The case in support of the position that Zachary Taylor was president on March 4, 1849 begins with the Twelfth Amendment:
1. The Electors shall meet in their respective States and vote by ballot for President and Vice-President, one of whom, at least, shall not be an inhabitant of the same State with themselves; they shall name in their ballots the person voted for as President, and in distinct ballots the person voted for as Vice-President, and of the number of votes for each, which lists they shall sign and certify, and transmit sealed to the seat of the Government of the United States, directed to the President of the Senate; the President of the Senate shall, in the presence of the Senate and House of Representatives, open all the certificates and the votes shall then be counted; The person having the greatest number of votes for President, shall be the President, if such number be a majority of the whole number of Electors appointed . . ..

Zachary Taylor had received "the greatest number of [Electoral] votes for President," and the number of Elector votes he received was "a majority of the whole number of Electors appointed." Under the Twelfth Amendment, he was the president.

In addition, the same 1892 statute discussed above seems to buttress Taylor's case.
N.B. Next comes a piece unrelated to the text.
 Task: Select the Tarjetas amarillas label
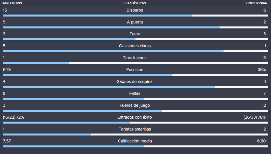[x=135, y=129]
Section 12, already quoted, provided that Taylor's "term of four years" commence[d] on March 4. Moreover, Section 11 provided:
Sec. 11. And be it further enacted, That the only evidence of a refusal to accept or of a resignation of the office of President or Vice President, shall be an instrument in writing declaring the same, and subscribed by the person refusing to accept or resigning, as the case may be, and delivered into the office of the Secretary of State.

This language certainly seems to assume that, if you're elected president, come March 4 you are president, unless you have formally refused to accept or resign, in the manner specified. Zachary Taylor did not do so.

The case in favor of an "interregnum" also rests on the Constitution. Article I, Section 1, Clause 7 specifies that the president must take the oath of office in order to "enter on the execution of his office:"
7. Before he enter on the execution of his office, he shall take the following oath or affirmation:

"I do solemnly swear (or affirm) that I will faithfully execute the office of the President of the United States, and will to the best of my ability, preserve, protect and defend the Constitution of the United States."

This would suggest that Zachary Taylor had no presidential powers on March 4, 1849. He could not sign or veto legislation, act as Commander in Chief, make treaties, appoint ambassadors, etc.

I therefore come down squarely in the middle. On March 4, 1849, Zachary Taylor's term of office began, and he was the president; but he had no presidential powers!